=== Check your understanding ===
#1 In the forum thread about cages, what was the postage and packing cost for the cage priced at £23.89?
#2 Rewrite the forum thread about cages starting with "HAMSTER CAGE STARTER" and going on through "lozza84 (Jul 19, 2008)", swapping "excited" for "thrilled".
#3 Write the next part of the forum thread about cages, picking up right after its last line.

=== Text under study ===
········
Thats the trouble, I have two of those and Ive run out of space to put them anywhere so at least one of them will be ebay bound Im afraid, maybe both if I cant find room:crying: .


----------



## momentofmadness (Jul 19, 2008)

Blimey TDM.. hahah You have it bad... lol....

I have a friend with collectaponyitus.. LOl She is murder.. haha only Pony's cost a lot more money to keep.. hahah So be glad you only have GMR hahahh Im saying only but.. hahah why don't you add up the cost of all your cages when you bought them and just let us know how bad the situ has been.. hahha

I bought 2 new ones last night.. My sis said you are getting rid of the old ones aren't you.. lol I said yeah no worries.. lol My eldest said he is gonna get more girly mice......


----------



## vet-2-b (Sep 25, 2008)

look into my eyes...give me the cages lol 


im on ebay at the mo looking for a cage


----------



## momentofmadness (Jul 19, 2008)

Oh and re posting.. all my cages flat pack you just have bend the wires/connecting a little bit.. lol And I want the big one your daughter has just been kicked out of.. LMAO


----------



## blue butterfly (Jan 3, 2010)

Im really desperately looking for hamster and mice cages atm. I am about to start fostering and need all the cages I can get.
I fail at using ebay so I always lose out on bidding on stuff 

If Im not too far away would you consider selling me a few cages pretty pretty please?

PM me if thats possible 
Claire x


----------



## momentofmadness (Jul 19, 2008)

blue butterfly said:


> Im really desperately looking for hamster and mice cages atm. I am about to start fostering and need all the cages I can get.
> I fail at using ebay so I always lose out on bidding on stuff
> 
> If Im not too far away would you consider selling me a few cages pretty pretty please?
> ...


How can you fail at EBAY.. I put my biggest final bid in at about 30 secs.. and usually... LOL gazump.. haha


----------



## momentofmadness (Jul 19, 2008)

Blue butterfly the worse thing about buying them on ebay is the deli cost.. always around the 8 quid mark.. lol]

This was £20.00 and £8 P&P

You have to scroll down to see them...
HAMSTER CAGE STARTER KIT! on eBay (end time 11-Jan-10 17:17:24 GMT)

And this was £23.89 and £7.95 P&P

RAT/HAMSTER CAGE WITH ACCESSORIES on eBay (end time 11-Jan-10 20:36:52 GMT)

Im so excited..lol


----------



## lozza84 (Jul 19, 2008)
········
[Stored items]
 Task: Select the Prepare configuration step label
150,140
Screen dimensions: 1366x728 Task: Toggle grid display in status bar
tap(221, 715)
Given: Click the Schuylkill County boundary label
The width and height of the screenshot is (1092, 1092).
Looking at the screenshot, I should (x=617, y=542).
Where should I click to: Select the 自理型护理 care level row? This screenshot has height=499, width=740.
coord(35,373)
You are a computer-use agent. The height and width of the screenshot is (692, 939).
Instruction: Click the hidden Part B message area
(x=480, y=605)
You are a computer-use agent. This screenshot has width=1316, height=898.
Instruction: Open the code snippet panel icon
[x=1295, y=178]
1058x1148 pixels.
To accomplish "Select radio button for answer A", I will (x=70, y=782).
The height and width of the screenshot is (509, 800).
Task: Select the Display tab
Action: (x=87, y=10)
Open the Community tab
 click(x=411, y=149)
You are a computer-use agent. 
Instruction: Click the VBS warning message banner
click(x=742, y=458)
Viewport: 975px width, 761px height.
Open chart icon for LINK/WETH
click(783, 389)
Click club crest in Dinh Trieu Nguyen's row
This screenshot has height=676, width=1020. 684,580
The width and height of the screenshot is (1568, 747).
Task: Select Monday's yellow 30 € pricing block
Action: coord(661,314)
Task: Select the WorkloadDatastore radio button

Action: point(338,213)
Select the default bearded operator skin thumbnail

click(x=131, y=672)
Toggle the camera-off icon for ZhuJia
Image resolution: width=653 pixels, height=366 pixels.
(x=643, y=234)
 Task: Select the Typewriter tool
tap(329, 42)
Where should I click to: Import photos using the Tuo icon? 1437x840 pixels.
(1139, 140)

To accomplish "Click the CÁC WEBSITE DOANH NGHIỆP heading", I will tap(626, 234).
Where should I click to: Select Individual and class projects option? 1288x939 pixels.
········
=== Answers ===
#1 £7.95

#2
HAMSTER CAGE STARTER KIT! on eBay (end time 11-Jan-10 17:17:24 GMT)

And this was £23.89 and £7.95 P&P

RAT/HAMSTER CAGE WITH ACCESSORIES on eBay (end time 11-Jan-10 20:36:52 GMT)

Im so thrilled..lol


----------



## lozza84 (Jul 19, 2008)

#3
_i have a freddy cage like that to sell....._

http://www.petforums.co.uk/small-animal-classifieds/81430-savic-freddy-2-cage-bedfordshire.html


----------



## happysaz133 (Jun 5, 2008)

Yep, you are a cageaholic! LOL ebay is good, but you have to remember the listing fees, sold fees and paypal fees if you use it! Maybe gumtree and preloved might be an idea too?


----------



## thedogsmother (Aug 28, 2008)

happysaz133 said:


> Yep, you are a cageaholic! LOL ebay is good, but you have to remember the listing fees, sold fees and paypal fees if you use it! Maybe gumtree and preloved might be an idea too?


I still have to sort them out and decide what I dont want any more. Do preloved and gumtree charge fees?


----------



## thedogsmother (Aug 28, 2008)

blue butterfly said:


> Im really desperately looking for hamster and mice cages atm. I am about to start fostering and need all the cages I can get.
> I fail at using ebay so I always lose out on bidding on stuff
> 
> If Im not too far away would you consider selling me a few cages pretty pretty please?
> ...


Im absolutely miles away from you Im afraid but I will keep an eye out on ebay for you. With mouse cages its good to get hamster or rat cages and cover them with wire mesh, you can fasten it on with tie wraps tis really easy. If you are fostering and are likely to need a lot of cages I would regullarly put a wanted post on freecycle and mention that its for someone who is fostering. Rabbit cages are also excellent so you could also ask for those but obviously they will also need meshing.


----------



## lozza84 (Jul 19, 2008)

thedogsmother said:


> I still have to sort them out and decide what I dont want any more. Do preloved and gumtree charge fees?


no they dont charge fees but i think with preloved you gota pay £5 a year to upgrade ??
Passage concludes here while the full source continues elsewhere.